Selon fra Pacifico, avec les précautions prises, il n'y avait aucune crainte à concevoir et la conspiration ne pouvait manquer de réussir.

Le roi, la reine et Acton se réunirent en comité, et il fut convenu que l'on enverrait fra Pacifico au cardinal pour que celui-ci fût prévenu de ce qui se passait à Naples et tirât des capacités guerrières et religieuses du moine le meilleur parti qu'il pouvait en tirer.

En conséquence, après avoir eu l'honneur de dîner à la table de Leurs Majestés Siciliennes, fra Pacifico revint à Palerme dans la compagnie du roi, de la reine et du lieutenant général.

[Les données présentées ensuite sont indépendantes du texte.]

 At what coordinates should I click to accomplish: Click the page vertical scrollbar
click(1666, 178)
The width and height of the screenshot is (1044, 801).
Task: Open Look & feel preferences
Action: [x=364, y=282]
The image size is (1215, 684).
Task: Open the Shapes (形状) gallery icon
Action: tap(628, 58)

Là, on avisa au moyen de l'expédier en Calabre le plus tôt possible; et, comme le moine, en sa qualité de partie intéressée, était admis au conseil, il déclara qu'à son avis, le mode de locomotion le plus rapide était une bonne barque, avec la voile latine pour les heures où il y aurait du vent, et deux bons rameurs pour les heures où il n'y en aurait pas.

En conséquence, on donna mille ducats à fra Pacifico pour l'achat ou la nolisation de la barque, le reste de la somme devant, à titre de gratification, revenir au couvent.

Dès le même soir, fra Pacifico, moyennant six ducats, eut frété une barque, montée de deux rameurs, et, avant minuit, il se mettait en route.

Au bout de quatre jours, la barque doublait le Phare, et, deux heures après, comme nous l'avons dit, abordait à Catona.

Fra Pacifico était porteur d'une lettre autographe de Ferdinand pour le cardinal.